* [Tarea a]:
En los registros, sustituye "Aviary" por "Apiary" desde la línea que contiene "Toggle the Age" hasta la línea que contiene "pyautogui.click(x=100, y=313)", ambas incluidas. Copia solo esas líneas y deja todo lo demás igual.

Raúl Zibechi
Es probable que estemos ingresando en el núcleo duro
de la transición hegemónica, tanto a escala global como en la región
latinoamericana. Los sucesos de Venezuela y Ucrania, sumados a los de Siria y
Sudán, a los que cada mes se sumarán otros, parecen indicar que la transición
hacia un mundo post estadunidense se acelera dejando una estela de crisis
económicas, sociales y humanitarias. Una transición hegemónica no puede
producirse sin crisis y guerras, nos agrade o no esa perspectiva.
No es fácil
explicar las razones por las cuales en este momento la estrategia de Estados
Unidos se endureció buscando la caída de gobiernos como el de Nicolás Maduro.
Es cierto que el simple paso del tiempo juega en contra de los intereses de
Washington. ¿O puede haber influido el anuncio del ministro de Defensa de
Rusia, Serguei Shoigu, de que está negociando instalar bases militares en Cuba,
Venezuela y Nicaragua, algo que el Pentágono debe saber desde tiempo atrás? (Russia
Today, 26/2/14)
Es cierto que
los supuestos anfitriones de las bases rusas negaron en los días posteriores al
anuncio esa eventualidad, pero ¿qué otra cosa podían decir? Sería la evolución
razonable de los importantes vínculos políticos y militares que esos tres
países mantienen desde hace años con Moscú.
Al parecer la
Casa Blanca está probando las respuestas de sus aliados. Esa es al menos la
lectura que hace el Laboratorio Europeo de Anticipación Política en su boletín
mensual, donde señala que la crisis en torno a Ucrania es el modo de evitar una
alianza Rusia-Unión Europea con la que Alemania parecía sintonizar. La torpe
actitud estadunidense y de Bruselas de apoyo a los neonazis ucranios forma
parte de una estrategia consistente en “reconstruir la cortina de hierro en
2014 y aislar a Europa de todas las actuales dinámicas de los países emergentes
que nos unen a Rusia, como Ucrania nos unía a Rusia” (Geab No. 83,
15/3/14).
La crisis
europea actual es el segundo capítulo del ataque que sufrió el euro desde 2010,
continuado por el proyecto TTIP (Asociación Trasatlántica para el Comercio y
las Inversiones) con el objetivo de neutralizar la construcción de una Unión
Europea autónoma y, según el citado think tank, “obligarnos a comprar el
gas de esquisto estadunidense”, que no puede ser vendido sin ese acuerdo, lo
que cerraría el círculo de la “anexión de Europa a la zona del dólar”.
En América
Latina estamos viviendo la tercera transición hegemónica. Para tener alguna
idea de los caminos que puede tomar la actual transición, no contamos con
manuales sino con la rica experiencia histórica de nuestros pueblos, jalonada
tanto de potentes protagonismos populares, indios y negros como de traiciones,
masacres y genocidios. Una vez más, el resplandor del pasado nos ilumina.
Recapitulemos:
la primera transición sucedió entre 1810 y 1850, aproximadamente, y selló la
suerte del dominio español y portugués y entronizó la hegemonía británica.

* [Tarea b]:
Según el artículo sobre la transición hegemónica, ¿entre qué años ocurrió la primera transición en América Latina?

* [Fragmentos de datos]:
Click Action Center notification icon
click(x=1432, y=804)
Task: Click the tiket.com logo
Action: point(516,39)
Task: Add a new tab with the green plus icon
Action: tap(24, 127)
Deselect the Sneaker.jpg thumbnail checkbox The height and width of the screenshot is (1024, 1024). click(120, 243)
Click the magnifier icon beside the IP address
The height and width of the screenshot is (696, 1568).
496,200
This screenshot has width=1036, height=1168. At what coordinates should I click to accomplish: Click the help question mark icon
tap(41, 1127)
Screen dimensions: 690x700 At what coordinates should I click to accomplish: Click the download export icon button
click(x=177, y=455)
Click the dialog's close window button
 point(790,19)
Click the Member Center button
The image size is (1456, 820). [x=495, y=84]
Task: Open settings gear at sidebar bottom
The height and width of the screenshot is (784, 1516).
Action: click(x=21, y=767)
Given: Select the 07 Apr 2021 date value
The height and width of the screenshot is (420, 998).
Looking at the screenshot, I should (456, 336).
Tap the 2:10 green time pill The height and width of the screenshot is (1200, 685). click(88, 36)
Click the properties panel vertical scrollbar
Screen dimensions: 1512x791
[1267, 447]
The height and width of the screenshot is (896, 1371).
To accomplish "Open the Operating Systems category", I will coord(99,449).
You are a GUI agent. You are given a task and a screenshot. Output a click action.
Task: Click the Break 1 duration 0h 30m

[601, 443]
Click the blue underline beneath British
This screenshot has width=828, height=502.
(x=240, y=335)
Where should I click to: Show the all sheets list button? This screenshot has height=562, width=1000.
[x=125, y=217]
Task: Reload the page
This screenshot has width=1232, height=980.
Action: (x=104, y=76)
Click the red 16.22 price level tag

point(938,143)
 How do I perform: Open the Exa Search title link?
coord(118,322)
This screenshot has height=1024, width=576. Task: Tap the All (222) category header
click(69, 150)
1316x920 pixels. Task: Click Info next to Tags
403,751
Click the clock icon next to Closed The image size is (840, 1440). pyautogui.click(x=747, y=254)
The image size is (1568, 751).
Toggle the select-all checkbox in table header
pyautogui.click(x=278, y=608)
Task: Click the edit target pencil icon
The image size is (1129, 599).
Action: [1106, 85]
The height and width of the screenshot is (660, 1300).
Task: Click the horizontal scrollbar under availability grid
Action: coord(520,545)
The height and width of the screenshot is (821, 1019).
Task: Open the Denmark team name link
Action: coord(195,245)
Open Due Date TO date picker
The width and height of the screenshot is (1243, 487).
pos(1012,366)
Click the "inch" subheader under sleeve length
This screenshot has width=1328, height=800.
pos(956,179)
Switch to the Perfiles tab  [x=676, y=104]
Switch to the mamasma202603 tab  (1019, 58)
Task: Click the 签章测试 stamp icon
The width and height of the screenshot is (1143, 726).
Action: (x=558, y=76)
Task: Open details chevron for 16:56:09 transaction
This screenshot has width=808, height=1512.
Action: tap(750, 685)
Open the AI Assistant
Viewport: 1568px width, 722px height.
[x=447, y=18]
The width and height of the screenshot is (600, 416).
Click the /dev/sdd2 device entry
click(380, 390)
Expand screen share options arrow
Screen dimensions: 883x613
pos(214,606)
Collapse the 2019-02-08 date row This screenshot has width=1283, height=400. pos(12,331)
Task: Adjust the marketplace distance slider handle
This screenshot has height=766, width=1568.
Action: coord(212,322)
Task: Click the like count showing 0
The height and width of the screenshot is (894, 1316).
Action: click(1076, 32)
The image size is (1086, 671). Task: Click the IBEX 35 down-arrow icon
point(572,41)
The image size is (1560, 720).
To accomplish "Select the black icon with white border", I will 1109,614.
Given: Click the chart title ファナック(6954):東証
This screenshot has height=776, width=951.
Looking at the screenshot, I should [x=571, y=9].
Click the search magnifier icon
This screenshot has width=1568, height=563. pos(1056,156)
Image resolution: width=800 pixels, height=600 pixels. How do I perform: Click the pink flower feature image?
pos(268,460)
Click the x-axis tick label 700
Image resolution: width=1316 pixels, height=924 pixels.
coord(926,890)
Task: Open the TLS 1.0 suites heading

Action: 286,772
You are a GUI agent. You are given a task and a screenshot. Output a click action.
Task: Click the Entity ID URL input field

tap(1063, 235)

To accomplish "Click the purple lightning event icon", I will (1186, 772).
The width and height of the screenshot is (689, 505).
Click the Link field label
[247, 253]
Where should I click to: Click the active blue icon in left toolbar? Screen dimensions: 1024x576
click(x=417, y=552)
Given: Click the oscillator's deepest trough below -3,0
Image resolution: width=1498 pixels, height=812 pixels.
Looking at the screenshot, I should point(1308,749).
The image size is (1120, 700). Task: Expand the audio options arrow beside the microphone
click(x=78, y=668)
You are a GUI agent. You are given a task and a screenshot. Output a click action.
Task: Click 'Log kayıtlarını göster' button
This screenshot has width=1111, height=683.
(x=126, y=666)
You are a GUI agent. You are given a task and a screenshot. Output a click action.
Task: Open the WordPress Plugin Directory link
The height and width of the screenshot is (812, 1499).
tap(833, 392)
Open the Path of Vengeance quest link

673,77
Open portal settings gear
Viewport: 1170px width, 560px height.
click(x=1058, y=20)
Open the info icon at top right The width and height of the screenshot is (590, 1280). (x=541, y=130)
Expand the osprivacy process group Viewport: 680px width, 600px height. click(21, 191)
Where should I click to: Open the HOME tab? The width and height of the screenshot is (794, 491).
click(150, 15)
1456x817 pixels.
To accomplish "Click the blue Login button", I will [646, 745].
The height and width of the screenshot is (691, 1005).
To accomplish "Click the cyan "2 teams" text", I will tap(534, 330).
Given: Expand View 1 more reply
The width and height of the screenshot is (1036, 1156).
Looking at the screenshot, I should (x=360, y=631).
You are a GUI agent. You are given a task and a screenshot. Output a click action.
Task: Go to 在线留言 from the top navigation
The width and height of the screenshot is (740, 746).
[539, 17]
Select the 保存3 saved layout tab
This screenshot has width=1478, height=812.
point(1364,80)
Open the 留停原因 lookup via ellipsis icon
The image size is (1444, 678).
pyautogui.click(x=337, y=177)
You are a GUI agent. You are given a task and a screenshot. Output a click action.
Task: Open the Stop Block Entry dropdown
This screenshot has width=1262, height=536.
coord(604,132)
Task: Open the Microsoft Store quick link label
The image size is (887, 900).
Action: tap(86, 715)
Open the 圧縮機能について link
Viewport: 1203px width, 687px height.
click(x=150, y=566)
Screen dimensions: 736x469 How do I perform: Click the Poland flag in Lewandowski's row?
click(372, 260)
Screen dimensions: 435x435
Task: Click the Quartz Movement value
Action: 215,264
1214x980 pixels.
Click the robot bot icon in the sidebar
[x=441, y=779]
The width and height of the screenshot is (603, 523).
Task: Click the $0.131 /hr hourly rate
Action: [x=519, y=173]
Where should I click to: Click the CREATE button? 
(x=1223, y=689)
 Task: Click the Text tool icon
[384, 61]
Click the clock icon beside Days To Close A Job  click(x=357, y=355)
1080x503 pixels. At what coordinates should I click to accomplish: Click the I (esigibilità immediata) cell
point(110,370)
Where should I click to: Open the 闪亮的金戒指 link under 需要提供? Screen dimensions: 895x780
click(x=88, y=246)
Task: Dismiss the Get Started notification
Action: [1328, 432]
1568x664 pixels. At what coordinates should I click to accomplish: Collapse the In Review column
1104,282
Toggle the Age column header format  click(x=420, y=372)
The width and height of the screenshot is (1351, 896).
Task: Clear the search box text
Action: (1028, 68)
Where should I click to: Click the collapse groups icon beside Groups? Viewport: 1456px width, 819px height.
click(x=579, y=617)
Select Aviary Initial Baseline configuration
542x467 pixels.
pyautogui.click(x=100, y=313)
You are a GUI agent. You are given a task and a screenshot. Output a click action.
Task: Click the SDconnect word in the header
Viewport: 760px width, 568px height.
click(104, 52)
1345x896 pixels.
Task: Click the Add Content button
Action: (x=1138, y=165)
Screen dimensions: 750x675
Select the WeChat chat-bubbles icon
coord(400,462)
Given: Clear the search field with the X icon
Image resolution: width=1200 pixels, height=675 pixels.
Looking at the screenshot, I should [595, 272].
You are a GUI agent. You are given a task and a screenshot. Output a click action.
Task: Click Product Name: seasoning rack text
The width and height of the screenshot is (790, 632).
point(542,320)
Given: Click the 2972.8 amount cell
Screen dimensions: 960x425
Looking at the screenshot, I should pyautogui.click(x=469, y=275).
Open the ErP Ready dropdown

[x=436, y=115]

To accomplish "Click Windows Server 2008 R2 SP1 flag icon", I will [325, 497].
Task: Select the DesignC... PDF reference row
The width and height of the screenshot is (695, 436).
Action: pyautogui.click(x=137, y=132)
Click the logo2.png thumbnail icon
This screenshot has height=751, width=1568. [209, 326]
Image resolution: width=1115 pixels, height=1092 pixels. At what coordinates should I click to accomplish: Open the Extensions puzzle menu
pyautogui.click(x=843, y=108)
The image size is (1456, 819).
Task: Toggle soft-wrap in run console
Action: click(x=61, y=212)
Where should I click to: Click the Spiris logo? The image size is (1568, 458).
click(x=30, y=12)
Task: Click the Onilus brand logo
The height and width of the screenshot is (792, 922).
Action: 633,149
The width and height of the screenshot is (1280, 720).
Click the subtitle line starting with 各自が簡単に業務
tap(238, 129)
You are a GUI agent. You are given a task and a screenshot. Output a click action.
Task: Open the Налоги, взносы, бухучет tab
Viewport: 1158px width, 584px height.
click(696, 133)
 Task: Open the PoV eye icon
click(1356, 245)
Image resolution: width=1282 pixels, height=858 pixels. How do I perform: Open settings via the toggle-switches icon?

* [Resultado correcto a]:
Toggle the Age column header format  click(x=420, y=372)
The width and height of the screenshot is (1351, 896).
Task: Clear the search box text
Action: (1028, 68)
Where should I click to: Click the collapse groups icon beside Groups? Viewport: 1456px width, 819px height.
click(x=579, y=617)
Select Apiary Initial Baseline configuration
542x467 pixels.
pyautogui.click(x=100, y=313)

* [Resultado correcto b]:
Entre 1810 y 1850, aproximadamente.